2. A pharmaceutical composition according to claim 1 , wherein the ratio of antianginal agent to osmotic agent in the core is from 1:1 to 1 :8.

3. A pharmaceutical composition according to claim 1 or 2, wherein the antianginal agent is a nitrate drug; a beta adrenaline receptor blocker; a calcium channel blocker; trimetazidine; dipyridamole; etafenone; dilazep; trapidil; nicorandil; enoxaparin; aspirin; or a combination thereof.

4. A pharmaceutical composition according to claim 1, 2 or 3, wherein the antianginal agent is trimetazidine or a pharmaceutically acceptable salt thereof.

5. A pharmaceutical composition according to any preceding claim, wherein the osmotic agent comprises a pharmaceutically acceptable salt of an alkali metal or an alkaline earth metal; tartaric acid; or a soluble pharmaceutically acceptable carbohydrate.

6. A pharmaceutical composition according to any preceding claim, wherein the osmotic agent is sodium chloride.

7. A pharmaceutical composition according to any preceding claim, wherein the osmotic agent is present in an amount from 40 to 95 % by weight of the composition.

8. A pharmaceutical composition according to any preceding claim, wherein the semipermeable membrane comprises a polymer.

9. A pharmaceutical composition according to any preceding claim, wherein the semipermeable membrane comprises a cellulose derivative.

10. A pharmaceutical composition according to any preceding claim, wherein the semipermeable membrane is present in an amount from 2 to 10 % by weight of the composition.

11. A pharmaceutical composition according to any preceding claim, wherein the pharmaceutically acceptable excipient comprises a binder and/or a lubricant.
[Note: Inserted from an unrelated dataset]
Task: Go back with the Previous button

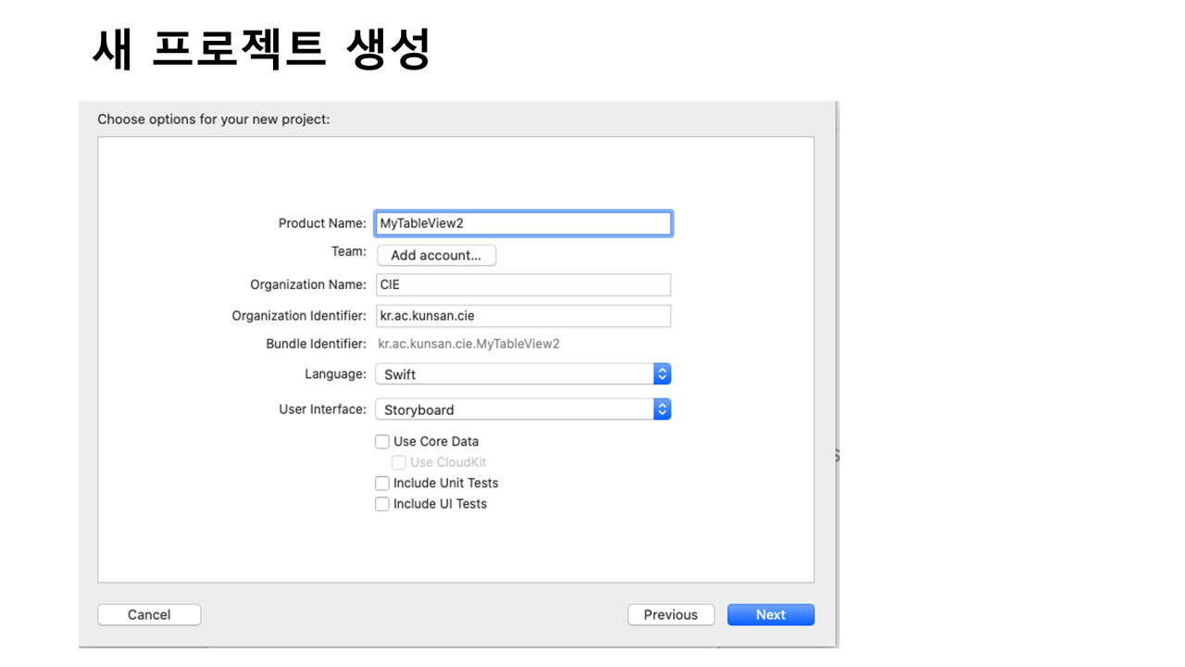Action: click(x=670, y=615)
12. A process for preparing a pharmaceutical composition as defined in any preceding claim, said process comprising: combining an antianginal agent with an osmotic agent, and, optionally, one or more pharmaceutically acceptable excipients, to form a core; coating the core with a semipermeable membrane; and forming at least one aperture in the core.

13. A process according to claim 12, wherein the or each aperture is formed by laser drilling.

14. A process according to claim 12 or 13, wherein the core is formed by granulating the antianginal agent and the osmotic agent in a binder solution; drying the granules; blending the granules with a lubricant; and compressing the blended granules into a tablet.

15. A method of treating a cardiac disorder comprising administering a therapeutically effective amount of a pharmaceutical composition according to any preceding claim to a patient in need thereof.

16. A pharmaceutical composition substantially as herein described with reference to and as shown in the accompanying drawing.

17. A pharmaceutical composition substantially as described in the example.